### Task description
Can you rewrite all the entries below as a JSON list of strings, one string per line, leaving out blank lines?

### Records to process
--- --- ---

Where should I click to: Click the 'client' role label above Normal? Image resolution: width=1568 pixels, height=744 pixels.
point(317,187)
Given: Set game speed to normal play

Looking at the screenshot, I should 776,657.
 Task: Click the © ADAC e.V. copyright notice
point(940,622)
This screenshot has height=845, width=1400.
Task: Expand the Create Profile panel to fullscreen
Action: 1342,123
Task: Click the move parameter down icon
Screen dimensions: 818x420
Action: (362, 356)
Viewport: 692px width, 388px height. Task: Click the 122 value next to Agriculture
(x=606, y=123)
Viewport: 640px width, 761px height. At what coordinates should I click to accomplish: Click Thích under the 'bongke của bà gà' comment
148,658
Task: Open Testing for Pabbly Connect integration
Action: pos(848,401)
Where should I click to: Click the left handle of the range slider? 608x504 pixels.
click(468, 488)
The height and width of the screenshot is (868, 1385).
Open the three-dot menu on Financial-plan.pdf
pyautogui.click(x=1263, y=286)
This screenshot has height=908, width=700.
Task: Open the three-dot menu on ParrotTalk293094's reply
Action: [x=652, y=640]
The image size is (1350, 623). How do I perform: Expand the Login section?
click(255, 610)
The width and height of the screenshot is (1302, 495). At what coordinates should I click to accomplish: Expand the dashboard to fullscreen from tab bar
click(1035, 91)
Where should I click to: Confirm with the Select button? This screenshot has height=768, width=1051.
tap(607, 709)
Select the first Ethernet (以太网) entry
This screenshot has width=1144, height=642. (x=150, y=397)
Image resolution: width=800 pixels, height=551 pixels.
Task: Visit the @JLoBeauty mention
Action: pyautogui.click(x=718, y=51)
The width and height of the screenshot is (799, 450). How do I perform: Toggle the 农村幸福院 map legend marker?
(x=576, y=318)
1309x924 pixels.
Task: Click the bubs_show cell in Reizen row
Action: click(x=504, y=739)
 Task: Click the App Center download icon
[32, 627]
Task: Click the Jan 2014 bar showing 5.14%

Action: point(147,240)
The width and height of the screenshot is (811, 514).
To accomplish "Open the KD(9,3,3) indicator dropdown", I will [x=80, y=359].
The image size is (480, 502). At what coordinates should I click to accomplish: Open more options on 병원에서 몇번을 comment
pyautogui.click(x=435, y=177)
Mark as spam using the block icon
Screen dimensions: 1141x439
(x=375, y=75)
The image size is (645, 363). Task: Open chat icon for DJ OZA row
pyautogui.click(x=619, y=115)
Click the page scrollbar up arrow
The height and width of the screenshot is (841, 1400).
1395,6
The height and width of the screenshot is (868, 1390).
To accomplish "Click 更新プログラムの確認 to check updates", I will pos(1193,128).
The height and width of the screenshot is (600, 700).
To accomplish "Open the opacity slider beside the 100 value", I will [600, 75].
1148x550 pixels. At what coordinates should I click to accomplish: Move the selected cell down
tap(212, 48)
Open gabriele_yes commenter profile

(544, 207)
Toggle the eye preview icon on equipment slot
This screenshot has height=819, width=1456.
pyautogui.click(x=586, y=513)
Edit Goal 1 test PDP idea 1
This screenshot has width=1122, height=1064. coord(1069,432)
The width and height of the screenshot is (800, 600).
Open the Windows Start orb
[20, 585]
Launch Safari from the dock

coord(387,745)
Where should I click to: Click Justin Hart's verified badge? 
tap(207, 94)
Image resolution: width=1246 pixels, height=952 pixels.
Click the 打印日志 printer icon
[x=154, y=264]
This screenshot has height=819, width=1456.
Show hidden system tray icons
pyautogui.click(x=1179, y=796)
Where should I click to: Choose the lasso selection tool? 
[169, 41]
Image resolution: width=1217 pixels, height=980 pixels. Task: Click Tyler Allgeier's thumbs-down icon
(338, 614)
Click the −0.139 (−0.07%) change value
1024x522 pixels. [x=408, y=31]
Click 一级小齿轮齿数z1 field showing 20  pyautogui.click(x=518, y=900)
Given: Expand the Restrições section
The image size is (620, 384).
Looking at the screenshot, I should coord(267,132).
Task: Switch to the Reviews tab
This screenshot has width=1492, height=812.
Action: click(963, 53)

--- --- ---

### Solution to this exercise
[
  "Where should I click to: Click the 'client' role label above Normal? Image resolution: width=1568 pixels, height=744 pixels.",
  "point(317,187)",
  "Given: Set game speed to normal play",
  "Looking at the screenshot, I should 776,657.",
  " Task: Click the © ADAC e.V. copyright notice",
  "point(940,622)",
  "This screenshot has height=845, width=1400.",
  "Task: Expand the Create Profile panel to fullscreen",
  "Action: 1342,123",
  "Task: Click the move parameter down icon",
  "Screen dimensions: 818x420",
  "Action: (362, 356)",
  "Viewport: 692px width, 388px height. Task: Click the 122 value next to Agriculture",
  "(x=606, y=123)",
  "Viewport: 640px width, 761px height. At what coordinates should I click to accomplish: Click Thích under the 'bongke của bà gà' comment",
  "148,658",
  "Task: Open Testing for Pabbly Connect integration",
  "Action: pos(848,401)",
  "Where should I click to: Click the left handle of the range slider? 608x504 pixels.",
  "click(468, 488)",
  "The height and width of the screenshot is (868, 1385).",
  "Open the three-dot menu on Financial-plan.pdf",
  "pyautogui.click(x=1263, y=286)",
  "This screenshot has height=908, width=700.",
  "Task: Open the three-dot menu on ParrotTalk293094's reply",
  "Action: [x=652, y=640]",
  "The image size is (1350, 623). How do I perform: Expand the Login section?",
  "click(255, 610)",
  "The width and height of the screenshot is (1302, 495). At what coordinates should I click to accomplish: Expand the dashboard to fullscreen from tab bar",
  "click(1035, 91)",
  "Where should I click to: Confirm with the Select button? This screenshot has height=768, width=1051.",
  "tap(607, 709)",
  "Select the first Ethernet (以太网) entry",
  "This screenshot has width=1144, height=642. (x=150, y=397)",
  "Image resolution: width=800 pixels, height=551 pixels.",
  "Task: Visit the @JLoBeauty mention",
  "Action: pyautogui.click(x=718, y=51)",
  "The width and height of the screenshot is (799, 450). How do I perform: Toggle the 农村幸福院 map legend marker?",
  "(x=576, y=318)",
  "1309x924 pixels.",
  "Task: Click the bubs_show cell in Reizen row",
  "Action: click(x=504, y=739)",
  " Task: Click the App Center download icon",
  "[32, 627]",
  "Task: Click the Jan 2014 bar showing 5.14%",
  "Action: point(147,240)",
  "The width and height of the screenshot is (811, 514).",
  "To accomplish \"Open the KD(9,3,3) indicator dropdown\", I will [x=80, y=359].",
  "The image size is (480, 502). At what coordinates should I click to accomplish: Open more options on 병원에서 몇번을 comment",
  "pyautogui.click(x=435, y=177)",
  "Mark as spam using the block icon",
  "Screen dimensions: 1141x439",
  "(x=375, y=75)",
  "The image size is (645, 363). Task: Open chat icon for DJ OZA row",
  "pyautogui.click(x=619, y=115)",
  "Click the page scrollbar up arrow",
  "The height and width of the screenshot is (841, 1400).",
  "1395,6",
  "The height and width of the screenshot is (868, 1390).",
  "To accomplish \"Click 更新プログラムの確認 to check updates\", I will pos(1193,128).",
  "The height and width of the screenshot is (600, 700).",
  "To accomplish \"Open the opacity slider beside the 100 value\", I will [600, 75].",
  "1148x550 pixels. At what coordinates should I click to accomplish: Move the selected cell down",
  "tap(212, 48)",
  "Open gabriele_yes commenter profile",
  "(544, 207)",
  "Toggle the eye preview icon on equipment slot",
  "This screenshot has height=819, width=1456.",
  "pyautogui.click(x=586, y=513)",
  "Edit Goal 1 test PDP idea 1",
  "This screenshot has width=1122, height=1064. coord(1069,432)",
  "The width and height of the screenshot is (800, 600).",
  "Open the Windows Start orb",
  "[20, 585]",
  "Launch Safari from the dock",
  "coord(387,745)",
  "Where should I click to: Click Justin Hart's verified badge? ",
  "tap(207, 94)",
  "Image resolution: width=1246 pixels, height=952 pixels.",
  "Click the 打印日志 printer icon",
  "[x=154, y=264]",
  "This screenshot has height=819, width=1456.",
  "Show hidden system tray icons",
  "pyautogui.click(x=1179, y=796)",
  "Where should I click to: Choose the lasso selection tool? ",
  "[169, 41]",
  "Image resolution: width=1217 pixels, height=980 pixels. Task: Click Tyler Allgeier's thumbs-down icon",
  "(338, 614)",
  "Click the −0.139 (−0.07%) change value",
  "1024x522 pixels. [x=408, y=31]",
  "Click 一级小齿轮齿数z1 field showing 20  pyautogui.click(x=518, y=900)",
  "Given: Expand the Restrições section",
  "The image size is (620, 384).",
  "Looking at the screenshot, I should coord(267,132).",
  "Task: Switch to the Reviews tab",
  "This screenshot has width=1492, height=812.",
  "Action: click(963, 53)"
]